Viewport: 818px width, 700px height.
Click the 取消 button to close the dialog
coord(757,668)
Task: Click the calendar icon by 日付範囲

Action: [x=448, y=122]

++++++

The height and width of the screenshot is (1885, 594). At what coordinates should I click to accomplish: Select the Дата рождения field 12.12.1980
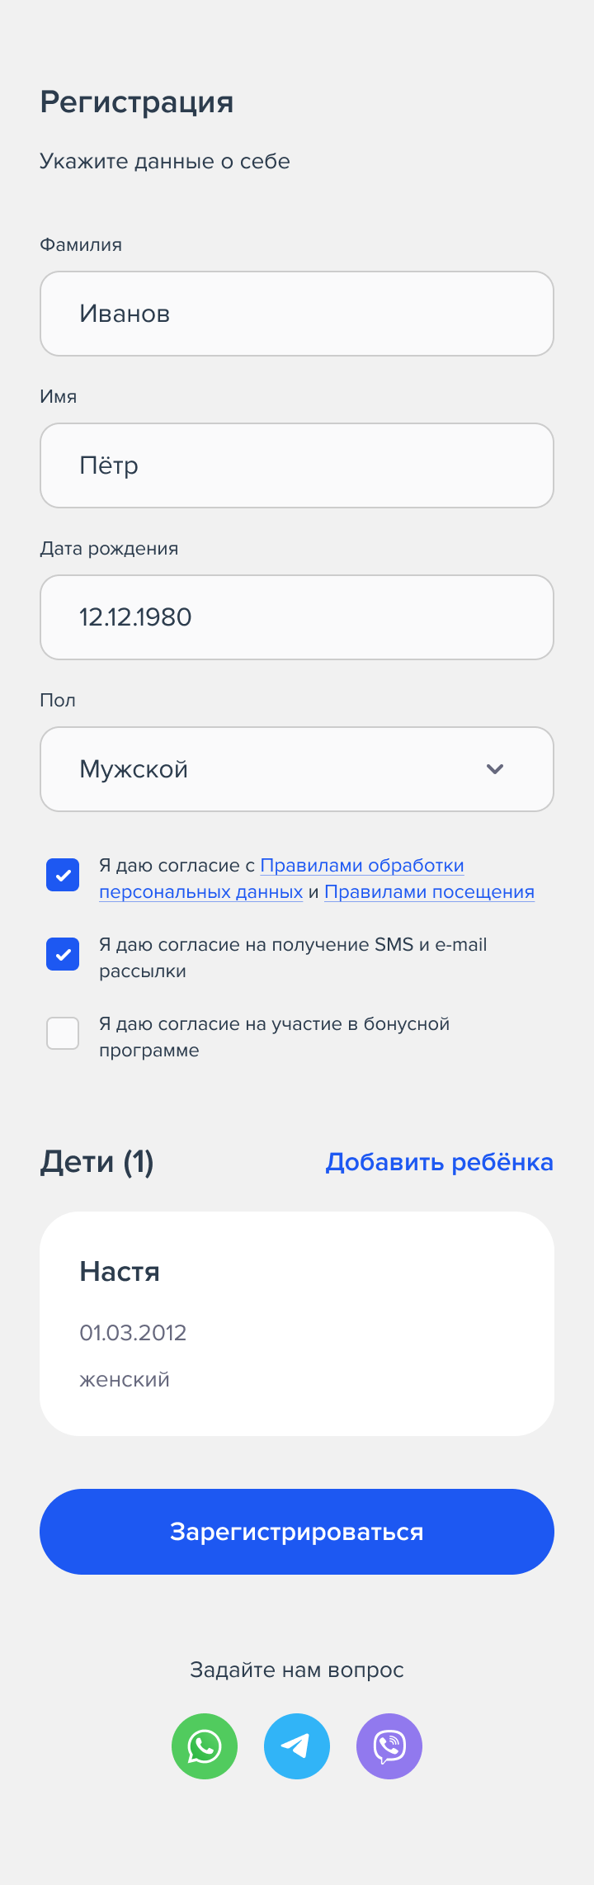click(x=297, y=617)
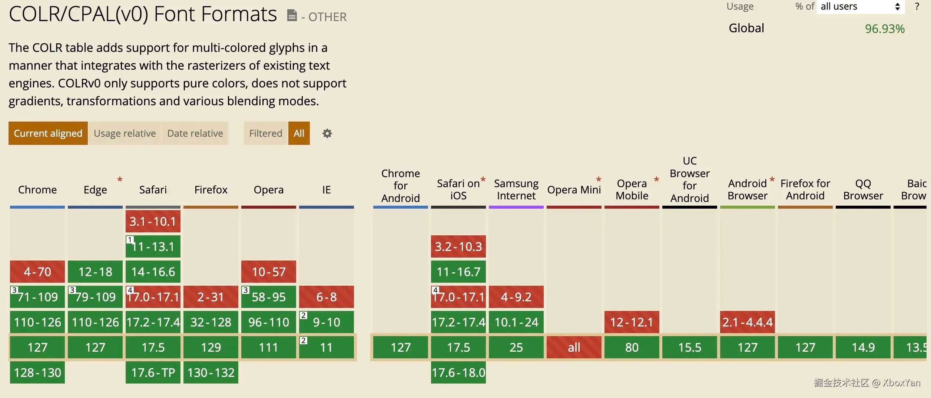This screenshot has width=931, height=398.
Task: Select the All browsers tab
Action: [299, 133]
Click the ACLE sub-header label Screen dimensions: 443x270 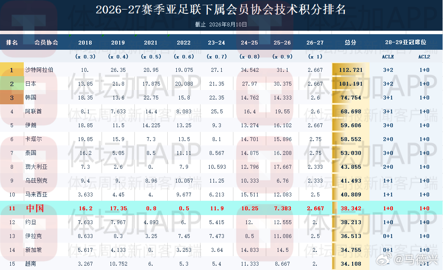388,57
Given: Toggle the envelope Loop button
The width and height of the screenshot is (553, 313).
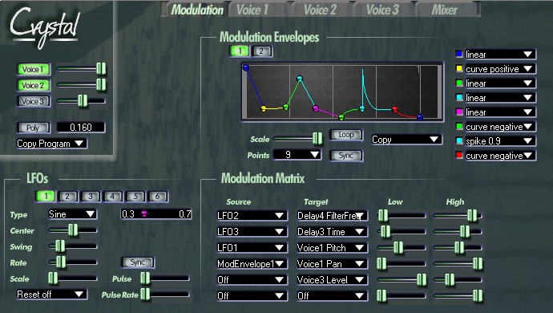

++++++

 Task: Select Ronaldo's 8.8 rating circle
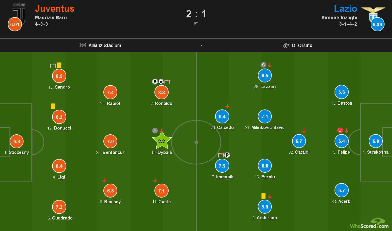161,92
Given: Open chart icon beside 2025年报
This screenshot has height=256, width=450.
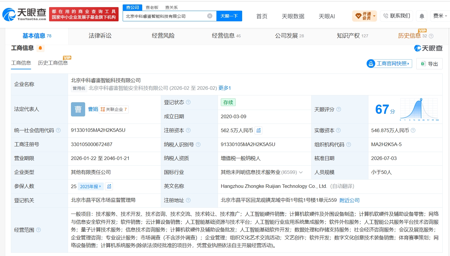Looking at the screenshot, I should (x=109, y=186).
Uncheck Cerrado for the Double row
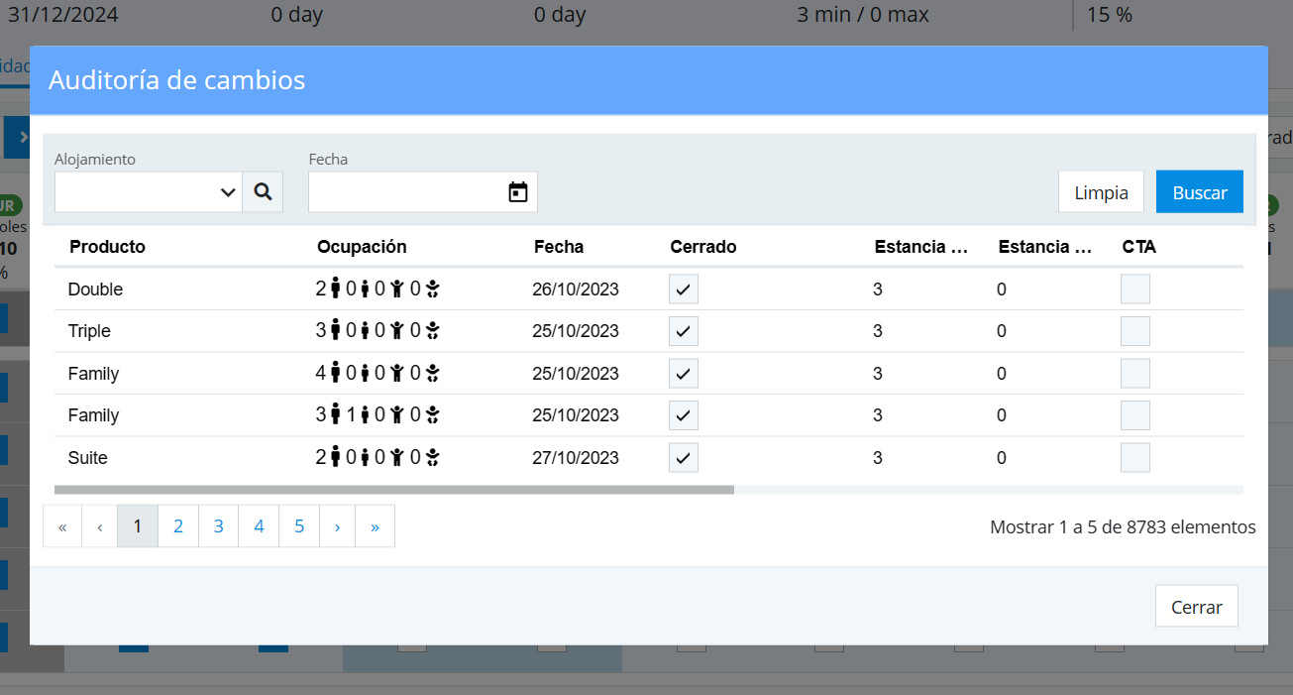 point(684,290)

++++++

#### Exercise
Each line containing the word "Given" needs to be copied from the data above.

#### Solution to the exercise
Given: Toggle the envelope Loop button
Given: Open chart icon beside 2025年报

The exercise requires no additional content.